Recopiez sans rien changer le passage de l’article sur l’exposition « Dimanche sans fin » qui commence par « Plus de cinq » et se poursuit jusqu’à « importées de Paris. ».

Article ::
——————

L’exposition « Dimanche sans fin » célèbre les 15 ans du Centre Pompidou-Metz. Elle présente une exceptionnelle symbiose entre l’artiste Maurizio Cattelan et une vaste collection de la maison mère de Paris.

« L.O.V.E. », sculpture iconique de Maurizio Cattelan, accueille le public dans le forum du musée. (Photo : Nuno Luca da Costa)
C’était il y a quinze ans, en mai 2010, le public se pressait pour admirer un pur joyau architectural de Shigeru Ban et Jean de Gastines. Son exposition inaugurale « Chefs d’œuvres » exposait pas moins de 780 œuvres émanant des plus grands noms du monde de l’art comme les inévitables Picasso et Matisse, auxquels s’ajoutaient d’autres mastodontes. La volonté de décentraliser l’offre culturelle était en cours pour devenir aujourd’hui un fait accompli pour toute une région qui va bien au-delà de la Lorraine.
Plus de cinq millions de visiteurs plus tard, la bâtisse arborant un chapiteau aux allures d’un chapeau chinois accueille pas moins de 400 créations du Centre Pompidou de Paris Beaubourg, en travaux de rénovation jusqu’en 2030. Un quinzième anniversaire se fêtant comme il se doit, les œuvres exposées ont l’originalité d’être parrainées par l’improbable Maurizio Cattelan, artiste italien réputé provocateur et en même temps engagé. Une quarantaine de créations de Cattelan entrent ainsi en dialogue avec les 400 préciosités importées de Paris.
Abécédaire de l’imaginaire
L’expo commence aux portes du musée dans le monumental forum, qui, au fil des années, s’est transformé en un espace d’exposition à part entière. Ce dernier accueille le public avec tous les honneurs, puisqu’un énorme doigt majeur se déploie devant eux, posé majestueusement sur un piédestal. Le public le prend, bien sûr, avec humour, d’autant plus qu’en se rapprochant de la sculpture, il se rend compte, qu’à l’origine, il s’agit d’une main dont quatre doigts ont été amputés, ne restant que celui du milieu, créant ainsi ce trompe-l’œil. S’agit-il finalement d’un doigt d’honneur ? Non pas envers ce qui l’entoure, mais au fascisme italien, puisque la main avec les doigts au complet, pourrait parfaitement représenter un salut fasciste ? La marque de fabrique de Maurizio Cattelan est d’emblée affichée.
En pensant à l’intitulé de l’expo « Dimanche sans fin », on pourrait l’associer au titre du film qui a bercé la petite enfance de certain·es, « L’Histoire sans fin », qui nous embarquait dans une expérience affabulatrice. Au Centre Pompidou lorrain, la visite se veut plutôt proche d’une expérience dominicale apaisée, à l’image de certains tableaux d’Auguste Renoir comme « Le Bal du Moulin de la Galette » ou encore « Le Déjeuner des canotiers », sans pour autant faire totale abstraction des maux de notre monde. Cette quête d’insouciance est pleinement assumée lorsque l’artiste se lamente : « Si seulement le dimanche ne ressemblait pas autant à la veille du lundi ! » On cherche ainsi à dévier de la frénésie quotidienne des sociétés de consommation ou alors à les pointer du doigt. Et plus qu’un dimanche sans fin, au vu du nombre exponentiel de créations à voir, on aspire plutôt à un long dimanche tranquille. Pour ce faire, Maurizio Cattelan et Chiari Parisi, directrice de l’institution et également commissaire de l’exposition, ont orchestré un narratif à travers un abécédaire où chaque lettre développe une pensée, une interrogation, une expérience vécue ou, entre autres, une dénonciation.

——————

Données extraites ::
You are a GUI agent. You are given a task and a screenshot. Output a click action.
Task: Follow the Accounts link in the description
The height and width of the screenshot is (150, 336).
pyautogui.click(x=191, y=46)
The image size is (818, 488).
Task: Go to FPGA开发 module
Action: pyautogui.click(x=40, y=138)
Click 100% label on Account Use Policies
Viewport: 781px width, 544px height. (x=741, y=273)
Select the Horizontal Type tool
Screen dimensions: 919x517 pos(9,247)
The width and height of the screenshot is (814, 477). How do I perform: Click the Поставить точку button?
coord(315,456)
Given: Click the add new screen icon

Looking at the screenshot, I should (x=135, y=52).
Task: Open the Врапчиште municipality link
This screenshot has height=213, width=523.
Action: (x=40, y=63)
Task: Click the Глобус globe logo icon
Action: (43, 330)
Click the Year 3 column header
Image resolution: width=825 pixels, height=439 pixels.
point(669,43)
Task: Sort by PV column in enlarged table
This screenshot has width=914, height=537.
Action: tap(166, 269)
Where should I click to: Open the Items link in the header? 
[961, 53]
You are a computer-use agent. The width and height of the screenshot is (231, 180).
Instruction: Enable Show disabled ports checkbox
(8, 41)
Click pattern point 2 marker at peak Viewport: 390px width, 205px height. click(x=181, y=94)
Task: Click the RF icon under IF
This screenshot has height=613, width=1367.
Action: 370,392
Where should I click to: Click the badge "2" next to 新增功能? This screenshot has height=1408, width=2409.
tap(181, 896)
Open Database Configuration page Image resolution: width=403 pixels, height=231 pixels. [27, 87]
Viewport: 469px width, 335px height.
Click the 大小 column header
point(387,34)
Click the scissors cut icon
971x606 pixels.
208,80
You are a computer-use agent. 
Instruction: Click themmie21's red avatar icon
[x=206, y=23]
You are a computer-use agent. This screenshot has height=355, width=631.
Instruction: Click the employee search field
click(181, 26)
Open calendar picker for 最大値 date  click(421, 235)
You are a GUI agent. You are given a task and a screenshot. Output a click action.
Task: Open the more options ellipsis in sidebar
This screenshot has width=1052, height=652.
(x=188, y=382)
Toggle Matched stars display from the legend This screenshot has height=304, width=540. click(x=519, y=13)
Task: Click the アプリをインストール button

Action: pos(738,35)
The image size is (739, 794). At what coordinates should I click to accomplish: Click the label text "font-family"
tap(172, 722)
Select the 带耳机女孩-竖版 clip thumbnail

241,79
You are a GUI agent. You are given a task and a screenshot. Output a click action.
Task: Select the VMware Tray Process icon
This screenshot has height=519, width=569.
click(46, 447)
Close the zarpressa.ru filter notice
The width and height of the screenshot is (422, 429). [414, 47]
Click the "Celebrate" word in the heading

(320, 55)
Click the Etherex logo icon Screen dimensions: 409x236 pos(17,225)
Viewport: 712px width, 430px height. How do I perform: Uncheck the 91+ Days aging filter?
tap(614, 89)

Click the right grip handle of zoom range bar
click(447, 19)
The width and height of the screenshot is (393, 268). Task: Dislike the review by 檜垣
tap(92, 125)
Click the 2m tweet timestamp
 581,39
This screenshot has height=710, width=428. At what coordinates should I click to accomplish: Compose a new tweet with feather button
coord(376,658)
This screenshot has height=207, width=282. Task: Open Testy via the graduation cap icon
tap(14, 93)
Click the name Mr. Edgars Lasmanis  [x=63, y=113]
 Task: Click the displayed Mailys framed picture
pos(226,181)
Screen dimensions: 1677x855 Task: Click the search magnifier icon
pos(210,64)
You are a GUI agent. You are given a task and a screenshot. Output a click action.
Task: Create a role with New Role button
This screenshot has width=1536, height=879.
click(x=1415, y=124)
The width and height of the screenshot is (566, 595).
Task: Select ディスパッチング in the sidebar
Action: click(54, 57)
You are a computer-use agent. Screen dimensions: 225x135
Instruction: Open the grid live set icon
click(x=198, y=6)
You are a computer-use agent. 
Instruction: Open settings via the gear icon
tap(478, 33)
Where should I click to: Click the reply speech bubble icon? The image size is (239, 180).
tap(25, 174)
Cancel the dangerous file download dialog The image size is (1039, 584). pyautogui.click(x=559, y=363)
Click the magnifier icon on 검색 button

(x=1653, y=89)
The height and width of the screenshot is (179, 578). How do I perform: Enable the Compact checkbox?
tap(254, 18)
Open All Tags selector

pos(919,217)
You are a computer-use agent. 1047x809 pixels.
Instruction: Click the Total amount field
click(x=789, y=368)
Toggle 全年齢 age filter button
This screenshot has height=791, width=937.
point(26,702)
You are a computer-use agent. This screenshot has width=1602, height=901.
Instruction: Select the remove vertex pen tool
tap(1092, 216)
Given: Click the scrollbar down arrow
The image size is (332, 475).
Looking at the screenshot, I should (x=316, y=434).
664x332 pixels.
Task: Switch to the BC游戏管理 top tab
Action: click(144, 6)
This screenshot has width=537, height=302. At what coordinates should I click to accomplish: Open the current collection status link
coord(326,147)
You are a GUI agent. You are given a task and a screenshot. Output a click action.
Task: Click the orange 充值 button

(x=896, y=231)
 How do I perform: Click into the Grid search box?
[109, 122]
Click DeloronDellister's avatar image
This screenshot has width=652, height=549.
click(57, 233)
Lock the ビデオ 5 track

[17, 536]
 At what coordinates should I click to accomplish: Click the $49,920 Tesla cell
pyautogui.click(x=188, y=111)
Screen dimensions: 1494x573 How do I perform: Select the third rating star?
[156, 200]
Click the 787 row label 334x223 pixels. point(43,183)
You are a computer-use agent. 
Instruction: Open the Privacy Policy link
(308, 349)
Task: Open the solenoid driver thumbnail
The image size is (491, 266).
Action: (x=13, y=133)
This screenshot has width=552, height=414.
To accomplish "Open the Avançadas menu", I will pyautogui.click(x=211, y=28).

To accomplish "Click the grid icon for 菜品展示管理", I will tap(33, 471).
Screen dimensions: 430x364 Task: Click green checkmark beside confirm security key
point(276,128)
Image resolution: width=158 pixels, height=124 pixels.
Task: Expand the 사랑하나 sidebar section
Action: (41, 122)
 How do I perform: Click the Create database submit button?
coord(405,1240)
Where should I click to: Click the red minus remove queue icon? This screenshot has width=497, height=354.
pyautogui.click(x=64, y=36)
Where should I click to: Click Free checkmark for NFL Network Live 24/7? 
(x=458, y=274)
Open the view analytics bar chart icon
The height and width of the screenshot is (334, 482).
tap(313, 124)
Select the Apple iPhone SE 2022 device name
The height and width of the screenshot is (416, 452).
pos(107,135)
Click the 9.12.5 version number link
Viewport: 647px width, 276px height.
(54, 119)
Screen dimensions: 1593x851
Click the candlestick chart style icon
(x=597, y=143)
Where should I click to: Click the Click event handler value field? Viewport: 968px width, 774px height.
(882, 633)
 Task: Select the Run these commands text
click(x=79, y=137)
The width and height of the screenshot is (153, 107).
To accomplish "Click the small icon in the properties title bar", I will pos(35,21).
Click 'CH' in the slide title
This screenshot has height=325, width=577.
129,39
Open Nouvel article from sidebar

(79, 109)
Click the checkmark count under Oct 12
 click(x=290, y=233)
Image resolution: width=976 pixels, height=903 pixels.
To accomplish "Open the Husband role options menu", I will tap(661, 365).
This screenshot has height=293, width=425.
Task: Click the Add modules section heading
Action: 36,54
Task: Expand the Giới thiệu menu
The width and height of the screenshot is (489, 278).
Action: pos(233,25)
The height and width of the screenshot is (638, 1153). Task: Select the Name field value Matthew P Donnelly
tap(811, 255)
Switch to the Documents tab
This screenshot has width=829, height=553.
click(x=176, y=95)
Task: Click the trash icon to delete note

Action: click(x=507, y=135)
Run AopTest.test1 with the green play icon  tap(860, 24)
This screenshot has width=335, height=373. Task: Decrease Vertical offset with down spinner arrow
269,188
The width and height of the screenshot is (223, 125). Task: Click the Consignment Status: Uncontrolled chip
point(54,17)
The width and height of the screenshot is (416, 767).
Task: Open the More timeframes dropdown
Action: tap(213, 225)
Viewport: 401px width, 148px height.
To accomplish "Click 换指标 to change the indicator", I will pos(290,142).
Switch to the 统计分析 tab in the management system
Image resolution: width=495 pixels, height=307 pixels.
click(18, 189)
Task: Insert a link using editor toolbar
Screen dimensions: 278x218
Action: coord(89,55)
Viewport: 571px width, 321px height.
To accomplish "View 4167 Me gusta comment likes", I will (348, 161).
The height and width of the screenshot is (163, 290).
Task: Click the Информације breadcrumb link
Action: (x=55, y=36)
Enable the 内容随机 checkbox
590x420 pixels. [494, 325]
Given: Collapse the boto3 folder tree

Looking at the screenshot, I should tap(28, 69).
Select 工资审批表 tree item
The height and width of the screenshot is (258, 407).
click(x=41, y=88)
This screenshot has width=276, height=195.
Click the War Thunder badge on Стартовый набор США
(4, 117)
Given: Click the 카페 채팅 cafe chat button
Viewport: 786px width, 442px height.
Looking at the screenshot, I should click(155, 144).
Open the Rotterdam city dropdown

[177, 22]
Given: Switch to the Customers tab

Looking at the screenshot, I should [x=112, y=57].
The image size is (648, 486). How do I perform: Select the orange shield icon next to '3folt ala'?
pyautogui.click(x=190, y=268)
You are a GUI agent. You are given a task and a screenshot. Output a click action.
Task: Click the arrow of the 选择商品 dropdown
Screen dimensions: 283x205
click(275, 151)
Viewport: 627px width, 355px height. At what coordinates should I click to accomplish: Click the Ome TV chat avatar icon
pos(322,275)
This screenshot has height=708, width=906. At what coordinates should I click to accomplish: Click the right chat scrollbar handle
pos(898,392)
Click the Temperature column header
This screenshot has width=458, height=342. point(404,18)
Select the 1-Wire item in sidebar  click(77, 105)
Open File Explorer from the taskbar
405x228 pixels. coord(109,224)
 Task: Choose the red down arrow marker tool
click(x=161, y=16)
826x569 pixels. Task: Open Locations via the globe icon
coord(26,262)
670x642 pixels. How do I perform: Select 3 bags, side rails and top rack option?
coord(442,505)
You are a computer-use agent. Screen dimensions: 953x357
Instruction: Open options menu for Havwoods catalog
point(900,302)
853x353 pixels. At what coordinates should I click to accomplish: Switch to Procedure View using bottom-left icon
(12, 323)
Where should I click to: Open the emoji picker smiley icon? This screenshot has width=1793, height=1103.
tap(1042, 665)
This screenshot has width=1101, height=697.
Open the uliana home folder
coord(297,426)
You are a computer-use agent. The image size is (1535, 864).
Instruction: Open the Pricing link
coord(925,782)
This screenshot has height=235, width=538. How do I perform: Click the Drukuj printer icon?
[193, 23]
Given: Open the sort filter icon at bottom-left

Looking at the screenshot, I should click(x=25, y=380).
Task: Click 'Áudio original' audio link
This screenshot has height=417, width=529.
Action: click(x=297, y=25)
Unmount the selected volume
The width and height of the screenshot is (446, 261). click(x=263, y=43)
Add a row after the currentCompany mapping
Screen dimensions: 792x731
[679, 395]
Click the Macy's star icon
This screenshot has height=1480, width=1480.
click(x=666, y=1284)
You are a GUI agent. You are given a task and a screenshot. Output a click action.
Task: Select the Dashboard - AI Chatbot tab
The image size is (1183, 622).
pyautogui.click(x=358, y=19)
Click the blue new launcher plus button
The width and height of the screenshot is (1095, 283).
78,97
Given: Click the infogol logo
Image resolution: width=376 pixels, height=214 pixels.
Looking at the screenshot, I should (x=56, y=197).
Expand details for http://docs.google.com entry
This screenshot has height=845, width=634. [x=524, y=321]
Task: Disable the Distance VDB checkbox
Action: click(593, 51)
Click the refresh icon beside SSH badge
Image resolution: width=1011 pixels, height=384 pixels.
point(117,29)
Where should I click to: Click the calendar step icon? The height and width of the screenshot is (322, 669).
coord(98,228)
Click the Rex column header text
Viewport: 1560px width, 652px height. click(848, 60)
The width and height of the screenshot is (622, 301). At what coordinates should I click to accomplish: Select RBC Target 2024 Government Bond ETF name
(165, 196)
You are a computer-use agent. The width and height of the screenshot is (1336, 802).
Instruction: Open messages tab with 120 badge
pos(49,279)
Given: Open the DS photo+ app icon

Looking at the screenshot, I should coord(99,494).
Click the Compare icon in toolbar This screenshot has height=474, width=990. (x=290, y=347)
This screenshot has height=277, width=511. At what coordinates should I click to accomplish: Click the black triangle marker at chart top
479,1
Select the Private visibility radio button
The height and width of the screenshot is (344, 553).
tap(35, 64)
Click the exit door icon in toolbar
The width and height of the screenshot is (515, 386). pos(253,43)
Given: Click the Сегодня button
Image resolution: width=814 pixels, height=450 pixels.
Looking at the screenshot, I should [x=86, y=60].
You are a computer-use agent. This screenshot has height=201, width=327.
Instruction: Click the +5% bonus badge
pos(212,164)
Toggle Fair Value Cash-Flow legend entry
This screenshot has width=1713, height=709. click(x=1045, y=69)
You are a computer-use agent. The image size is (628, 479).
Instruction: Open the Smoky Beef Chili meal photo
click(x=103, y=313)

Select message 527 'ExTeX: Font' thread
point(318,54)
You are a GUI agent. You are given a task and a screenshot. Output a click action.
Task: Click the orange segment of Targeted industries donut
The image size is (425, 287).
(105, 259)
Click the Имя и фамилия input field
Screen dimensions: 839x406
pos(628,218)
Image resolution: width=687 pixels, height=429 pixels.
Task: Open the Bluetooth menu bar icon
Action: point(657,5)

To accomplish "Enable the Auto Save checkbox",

——————

Réponse ::
Plus de cinq millions de visiteurs plus tard, la bâtisse arborant un chapiteau aux allures d’un chapeau chinois accueille pas moins de 400 créations du Centre Pompidou de Paris Beaubourg, en travaux de rénovation jusqu’en 2030. Un quinzième anniversaire se fêtant comme il se doit, les œuvres exposées ont l’originalité d’être parrainées par l’improbable Maurizio Cattelan, artiste italien réputé provocateur et en même temps engagé. Une quarantaine de créations de Cattelan entrent ainsi en dialogue avec les 400 préciosités importées de Paris.